Sewanee was a charter member of the Southern Intercollegiate Athletic Association in 1894, and also a charter member of the Southeastern Conference upon its formation in 1932, but by this time its athletic program had declined precipitously and Sewanee never won a conference football game in the eight years it was an SEC member. The Tigers were shut out 26 times in their 37 SEC games, and were outscored by a combined total of 1163-84.
When vice chancellor Benjamin Ficklin Finney, who had reportedly objected to Sewanee joining the SEC, left his position in 1938, the leading candidate was Alexander Guerry, a former president of the University of Chattanooga. According to a university historian, Guerry agreed to come to Sewanee only if the school stopped awarding athletic scholarships. In 1940, two years after Guerry's arrival, Sewanee withdrew from the SEC and subsequently deemphasized varsity athletics. Guerry's stance is sometimes credited as an early step toward the 1973 creation of NCAA Division III, which prohibits athletic scholarships.

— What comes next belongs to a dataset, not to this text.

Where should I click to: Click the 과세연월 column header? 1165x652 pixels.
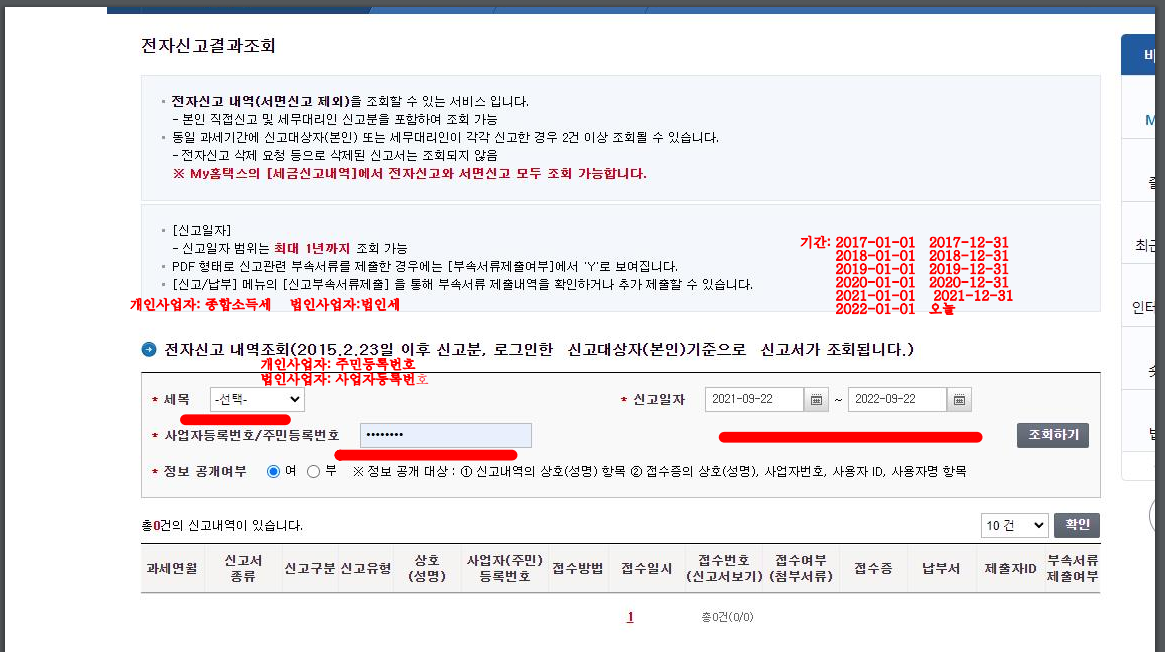[x=172, y=568]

"Yea, Sewanee's Right!" is the surviving last line of an old football cheer: "Rip `em up! Tear `em up! Leave `em in the lurch. Down with the heathen. Up with the Church.-Yea, Sewanee's Right!" The heathen may have been the Methodists of Vanderbilt which would date the cheer in the 1890s; the cheer was sometimes also used against Hampden-Sydney. Now used as an alternative motto and often shouted at the end of the Alma Mater. When used with the Alma Mater it is preceded by the transitional formula of an extended pause followed by "Yea, Sewanee's Right!"